▶ [Aim]: Format the lines of the listing below as a JSON array of strings, one per line with blank lines omitted, beginning at the line containing "Given: Tap the Bluetooth status icon" and stopping after the line containing "click(305, 120)".

▶ [Supplied material]:
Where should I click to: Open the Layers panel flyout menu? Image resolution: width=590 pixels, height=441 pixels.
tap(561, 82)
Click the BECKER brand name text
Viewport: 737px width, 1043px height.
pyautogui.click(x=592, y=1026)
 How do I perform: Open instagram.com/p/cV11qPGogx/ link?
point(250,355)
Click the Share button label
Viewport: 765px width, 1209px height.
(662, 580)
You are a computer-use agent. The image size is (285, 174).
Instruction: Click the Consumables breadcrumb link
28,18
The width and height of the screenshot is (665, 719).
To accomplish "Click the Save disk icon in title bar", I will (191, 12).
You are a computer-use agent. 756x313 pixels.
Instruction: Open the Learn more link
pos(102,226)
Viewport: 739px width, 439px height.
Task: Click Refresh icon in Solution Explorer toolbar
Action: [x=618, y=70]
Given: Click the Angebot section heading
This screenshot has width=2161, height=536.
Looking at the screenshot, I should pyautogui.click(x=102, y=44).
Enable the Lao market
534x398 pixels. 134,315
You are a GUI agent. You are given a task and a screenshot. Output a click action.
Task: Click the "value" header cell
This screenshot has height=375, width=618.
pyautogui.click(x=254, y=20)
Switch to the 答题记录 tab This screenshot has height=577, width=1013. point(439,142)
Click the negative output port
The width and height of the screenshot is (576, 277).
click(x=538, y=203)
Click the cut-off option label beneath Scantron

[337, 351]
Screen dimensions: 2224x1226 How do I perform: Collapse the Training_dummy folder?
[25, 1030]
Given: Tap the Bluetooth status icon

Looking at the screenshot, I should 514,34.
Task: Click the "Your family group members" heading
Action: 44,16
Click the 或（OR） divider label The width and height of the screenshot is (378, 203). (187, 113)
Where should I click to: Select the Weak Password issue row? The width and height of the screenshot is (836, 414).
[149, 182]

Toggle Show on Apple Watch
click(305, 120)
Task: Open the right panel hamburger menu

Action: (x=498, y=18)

▶ [Finished exercise]:
[
  "Given: Tap the Bluetooth status icon",
  "Looking at the screenshot, I should 514,34.",
  "Task: Click the \"Your family group members\" heading",
  "Action: 44,16",
  "Click the 或（OR） divider label The width and height of the screenshot is (378, 203). (187, 113)",
  "Where should I click to: Select the Weak Password issue row? The width and height of the screenshot is (836, 414).",
  "[149, 182]",
  "Toggle Show on Apple Watch",
  "click(305, 120)"
]